• _THE TASK_: Every line from the one with "Click the Configurar button" through the end of the entries below should be written out exactly; the pictures should not.

Saved entries

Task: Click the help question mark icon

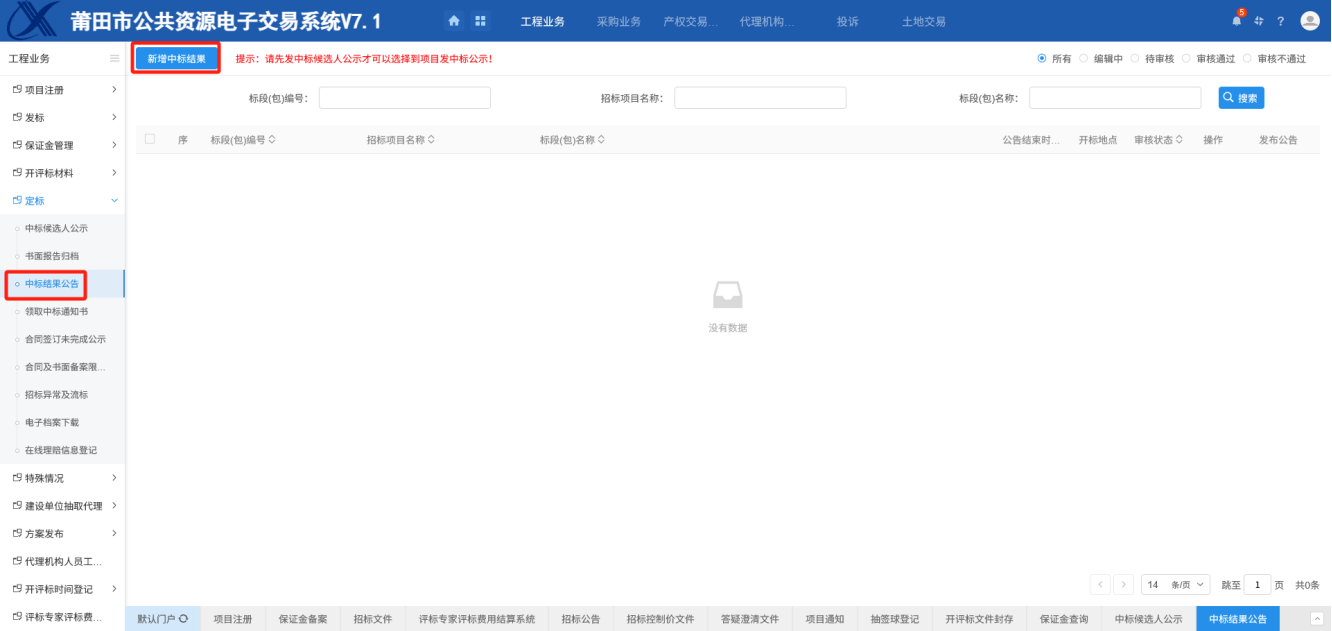Action: [1280, 21]
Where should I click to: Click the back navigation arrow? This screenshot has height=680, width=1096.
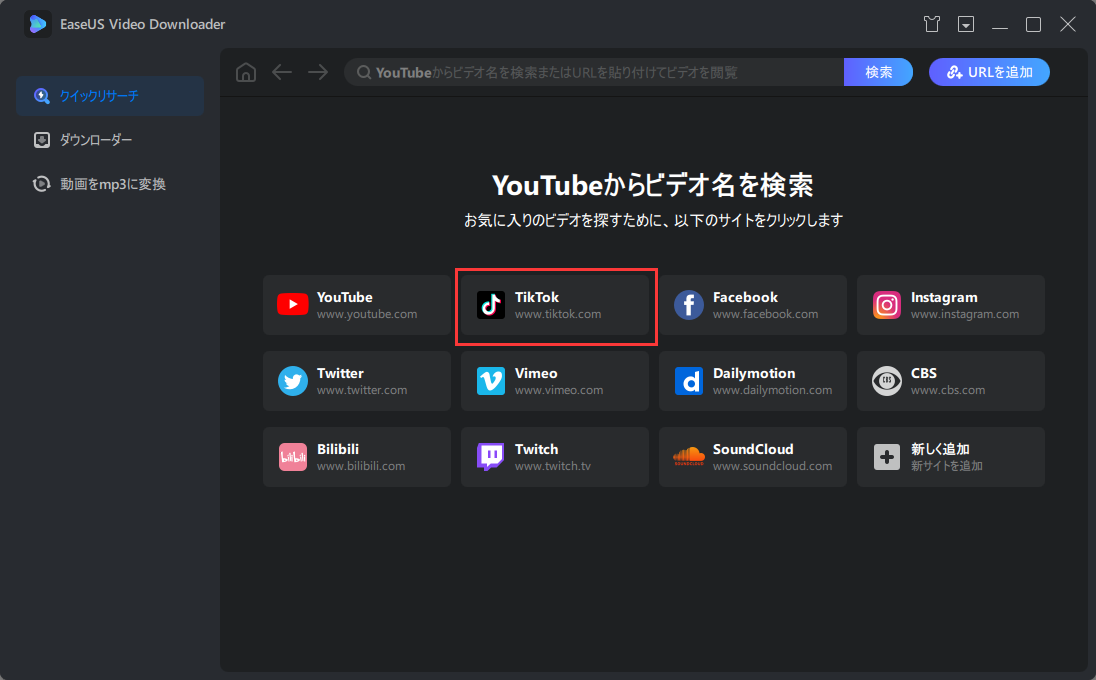(282, 72)
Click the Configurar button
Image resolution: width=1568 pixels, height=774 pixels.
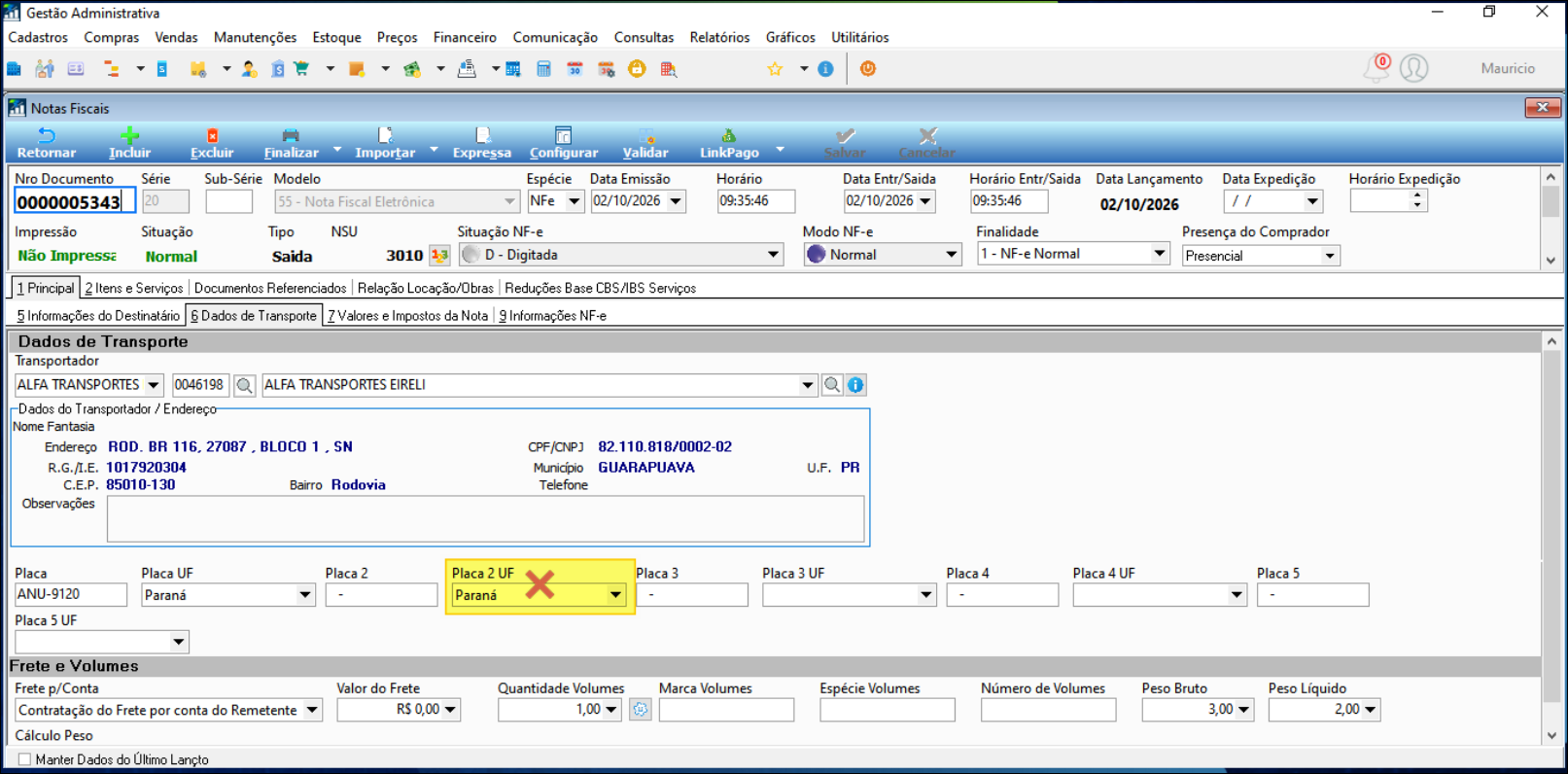point(564,143)
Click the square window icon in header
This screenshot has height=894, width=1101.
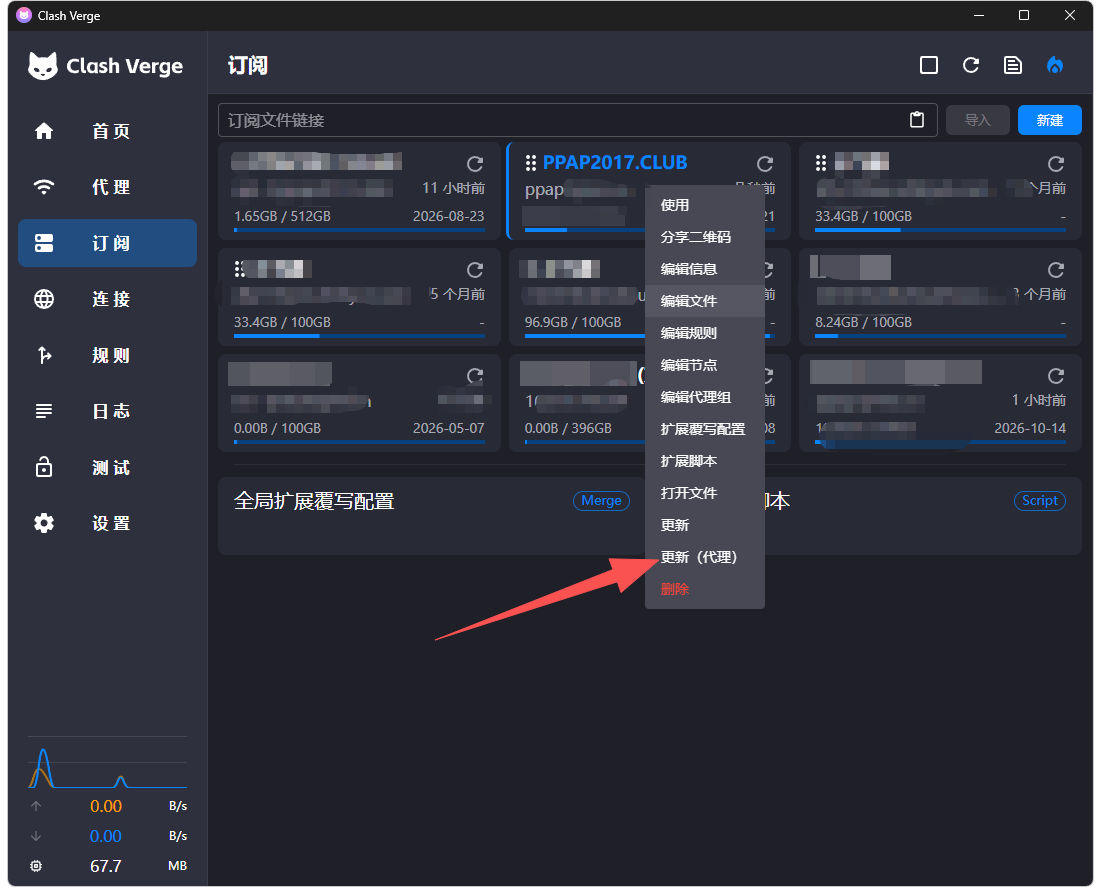(x=929, y=65)
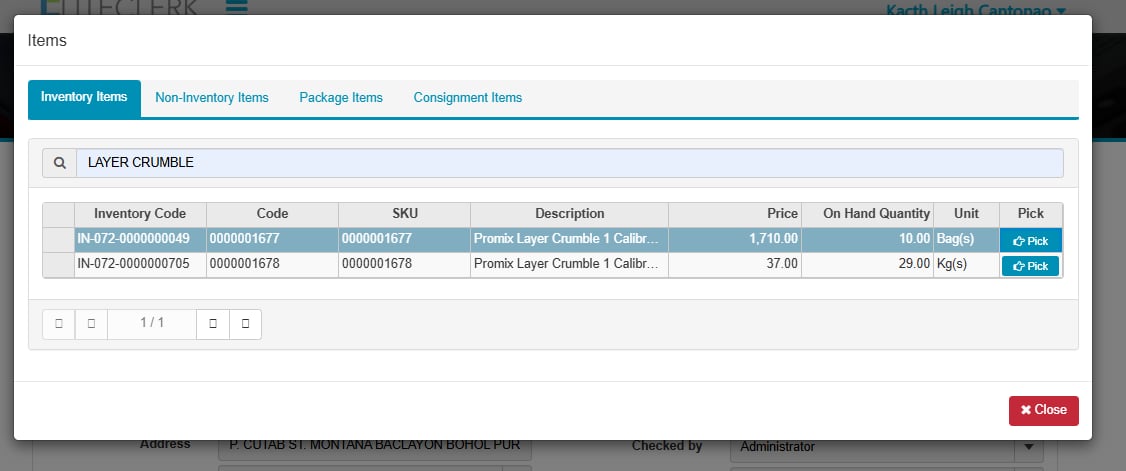Show the Consignment Items tab

[x=468, y=98]
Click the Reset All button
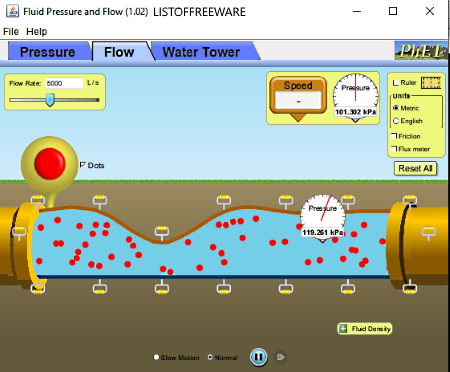Image resolution: width=450 pixels, height=372 pixels. tap(415, 168)
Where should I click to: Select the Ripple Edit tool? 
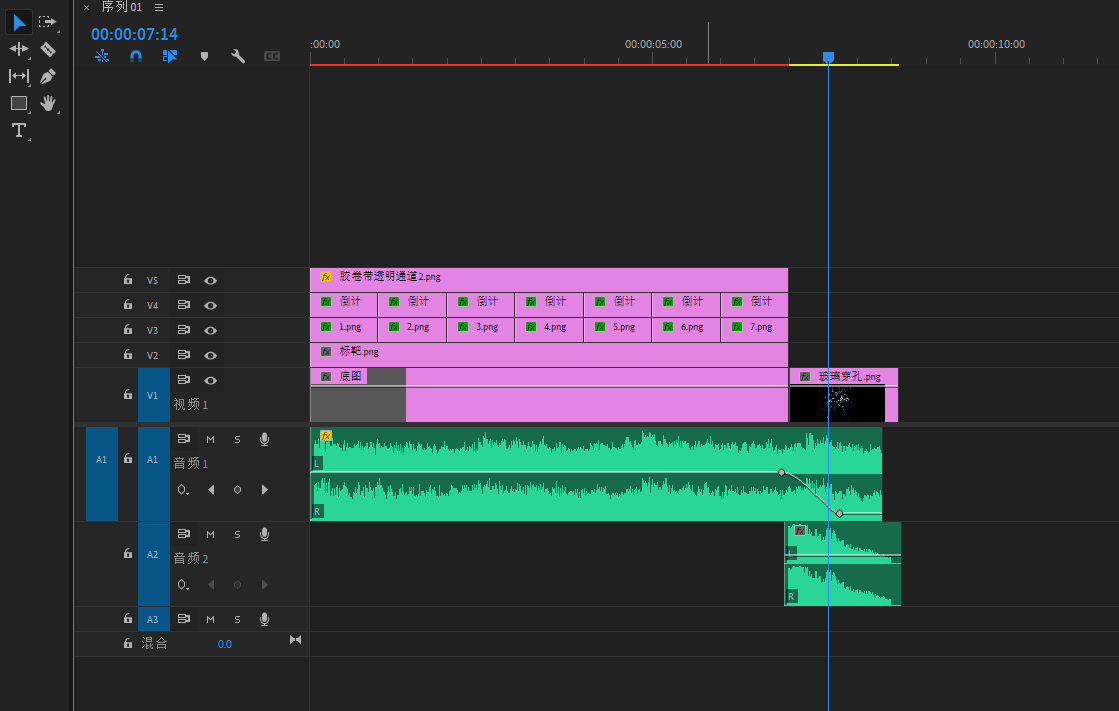coord(18,49)
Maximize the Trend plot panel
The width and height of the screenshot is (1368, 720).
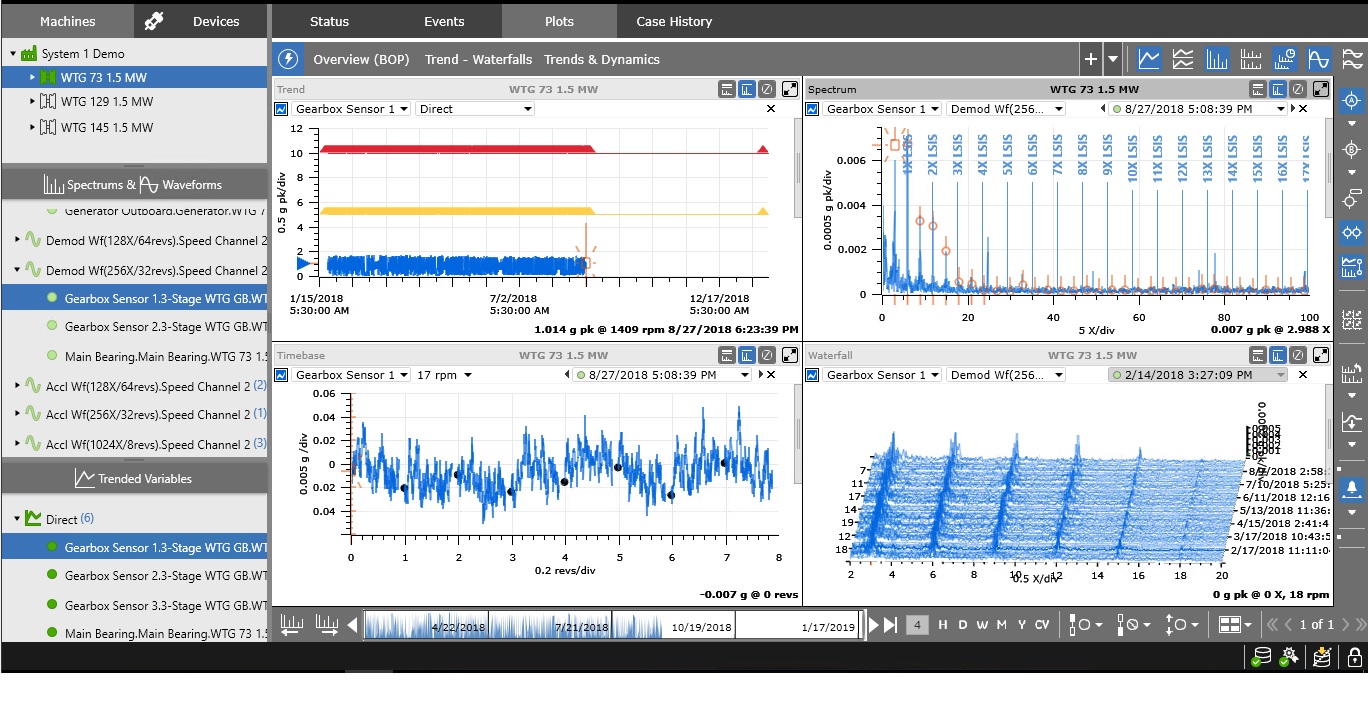790,89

• _RESPONSE TO THE TASK_:
Click the Configurar button
Image resolution: width=1568 pixels, height=774 pixels.
point(564,143)
Click the square window icon in header
This screenshot has height=894, width=1101.
(x=929, y=65)
Show the Consignment Items tab

[x=468, y=98]
Click the Reset All button
Image resolution: width=450 pixels, height=372 pixels. tap(415, 168)
Where should I click to: Select the Ripple Edit tool? 
coord(18,49)
Maximize the Trend plot panel
The width and height of the screenshot is (1368, 720).
790,89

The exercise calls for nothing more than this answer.